Binxsy 07-02-12 02:26 PM

Spoke coming loose...why?
 
I built a radially laced 48 spoke front wheel. Julian 1/8th in rims tied to surly ultra new hubs, spoke heads facing in.. Anyways One spoke keeps coming loose, it is always the same one to. The wheel is stiff as hell and stays in true. Iv been using this for a polo rig and I haven't taken and hard hits with it yet maybe a ball or two to the spokes no mallets. But it just keeps coming loose, the wheel doesnt creak or go out of true I was riding it for awhile and I noticed it when i could hear the nipple rattling against the rim.

I think I read somewhere that radially laced wheels sometimes tend to unscrew themselves?

gyozadude 07-02-12 02:34 PM

Your spoke tension may be somewhat low. And most likely, your wheel is slightly out of round or the rim or has unequal spoke tension. That might be hard to tell with stiff rims and lots of spokes. The wheel will feel plenty stiff, but there's a high spot or flat spot somewhere such that every revolution with weight on the rims, you're bottoming out just at that location and the spoke reverses tension and allows the spoke nipple to slowly unwind.

dabac 07-02-12 02:53 PM


Originally Posted by Binxsy (Post 14432497)
I think I read somewhere that radially laced wheels sometimes tend to unscrew themselves?

Well, with a cross lace the nipple is always sitting at a slight angle, which if the spoke goes slack offers a bit extra protection against unwinding.
If it's only one culprit, I'd treat it to some regular strenght threadlock and be done with it.
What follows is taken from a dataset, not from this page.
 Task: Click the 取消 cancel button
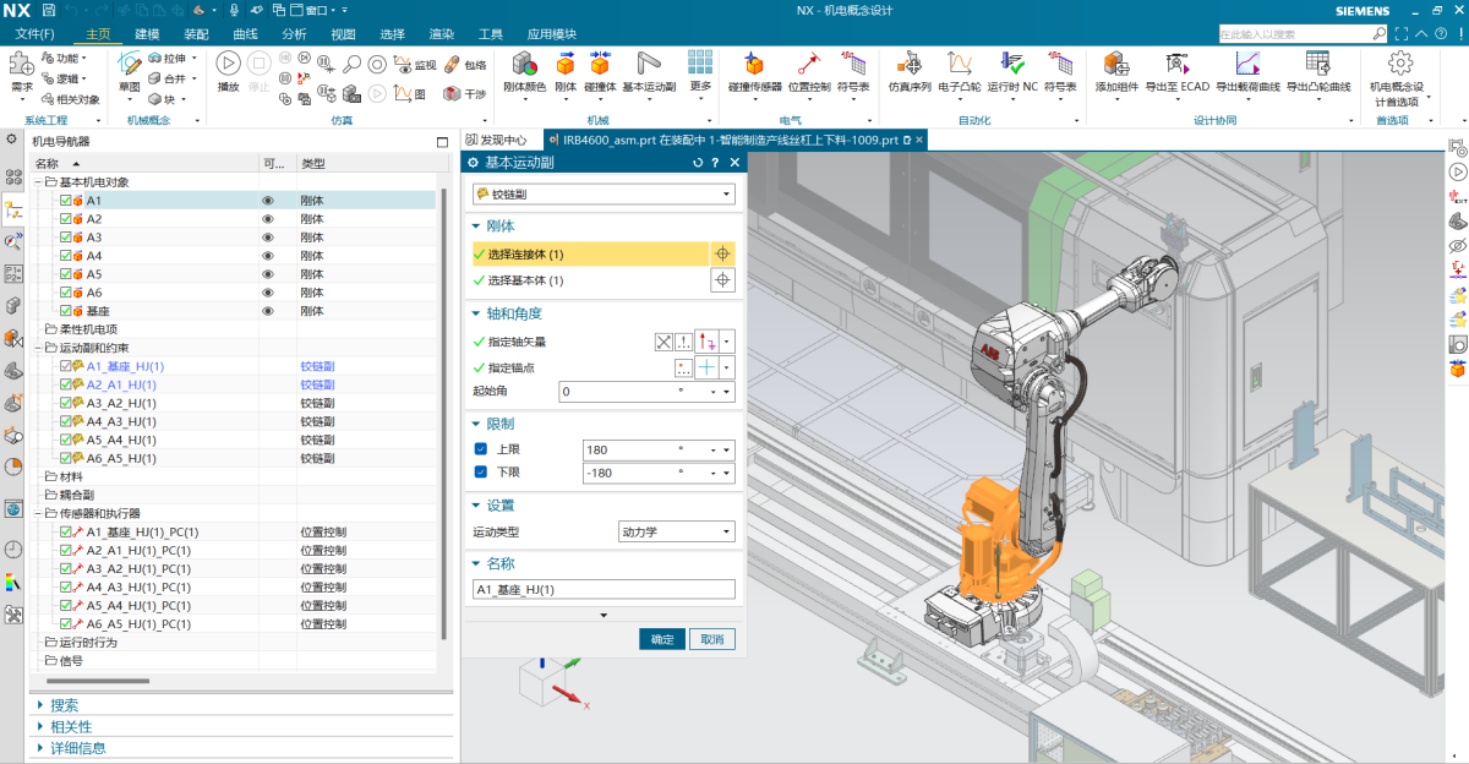coord(712,640)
mrrabbit 07-02-12 03:08 PM

Most providers of 38-43mm DeepV rims are re-labelling ultra cheap Weinmanns and B43 knock offs from Taiwan and China.
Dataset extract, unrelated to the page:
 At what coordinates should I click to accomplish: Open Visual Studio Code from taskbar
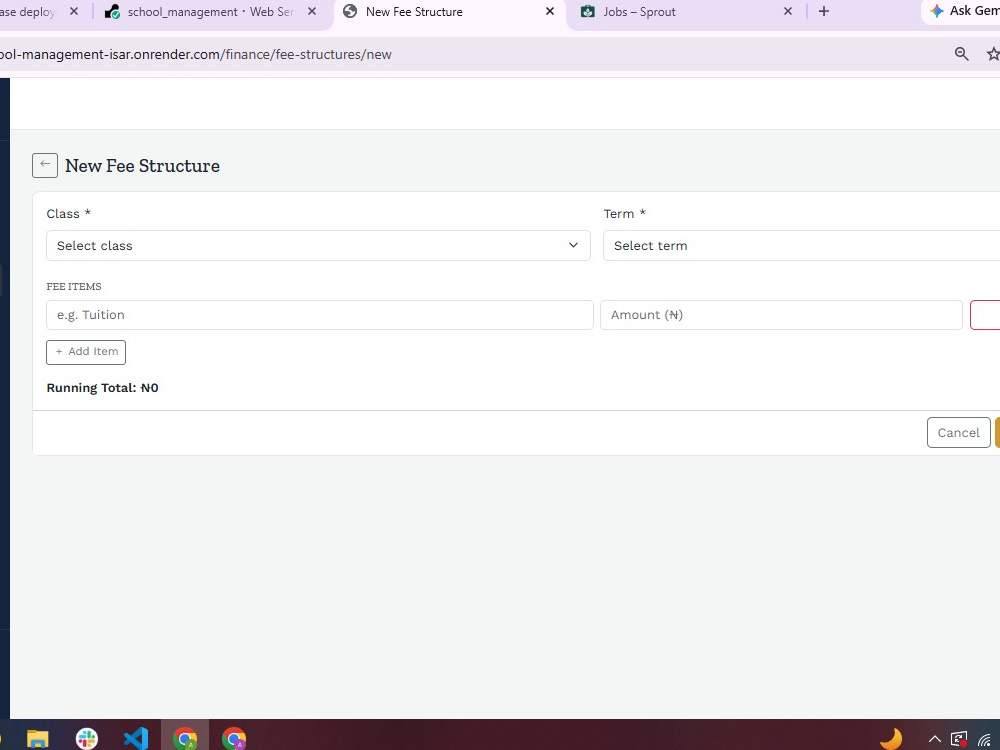[x=136, y=739]
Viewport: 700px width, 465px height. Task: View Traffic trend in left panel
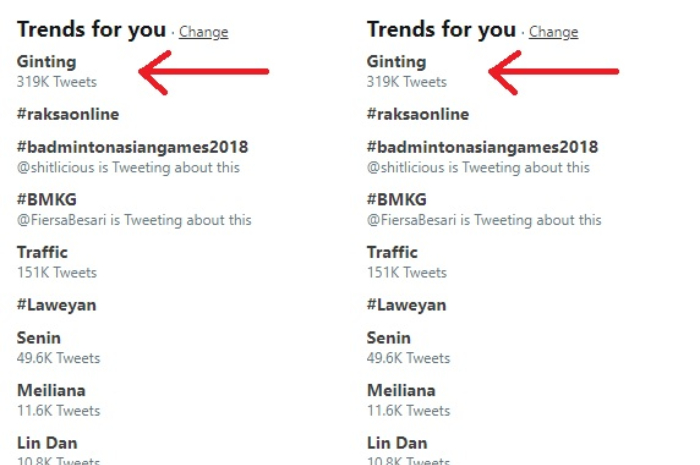(x=42, y=253)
These rims have extremely poor extrusion consistency which is trued - result in one or more loose spokes. It's even worse when the joint is not straight. When radially laced, you are taking a bad situation and making it even more worse - increasing tensions to compensate put the hub at risk.

Your choices are the following:

1. Re-do the wheel and sacrifice true for even tension. It'll be a crappy wheel - but at least the spokes will be up to tension on a relatively even basis.

2. Grab a sleeve of 10 el-cheapos, run them through a caliper and check the joint against a straight edge. Pick the best two and try again.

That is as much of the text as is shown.